*** Excerpted passage ***
John McK wants a blog about this opera I'm writing. It's strange starting Blog about a project when you're in the middle of it. Things are in a confused state, and it's hard to know where to begin.

Some background first:

The Earl of Kildare has been an idea in my head for about twenty years. I asked Celia de Fréine to write me a libretto in the late 1980's, and she was much quicker than I in completing her end. It has taken me the interim period to create the mental, and physical space to take on such a project. Each time I started, some other paying project would interrupt the work, and the Earl would get shelved. My late professor, Dr. Brian Boydell, when I mentioned the project to him some time in the early 1990's, responded that I was very brave to take on an opera without being paid for it. This has proved to be a wise observation, except I would use the word foolhardy. Financial backing is everything, and even with a cnuas from the Arts Council, it wasn't until I was able to submit the project as a Doctoral Dissertation to National University of Ireland Maynooth with the subsidy of a John and Pat Hume scholarship that I was able to get away from trying to make a living and really get my teeth into the work.

SO what's the big deal, you ask. Loads of people have written operas before. Why is this one so hard?
*** End of Excerpted passage ***
*** Supplied records ***
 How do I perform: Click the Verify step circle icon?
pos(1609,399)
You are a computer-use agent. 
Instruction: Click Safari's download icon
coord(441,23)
*** End of Supplied records ***
* Problem details
Reproduce the opera blog post word for word, starting at "John McK wants" and continuing up to and including "where to begin.".

* Solution for this problem
John McK wants a blog about this opera I'm writing. It's strange starting Blog about a project when you're in the middle of it. Things are in a confused state, and it's hard to know where to begin.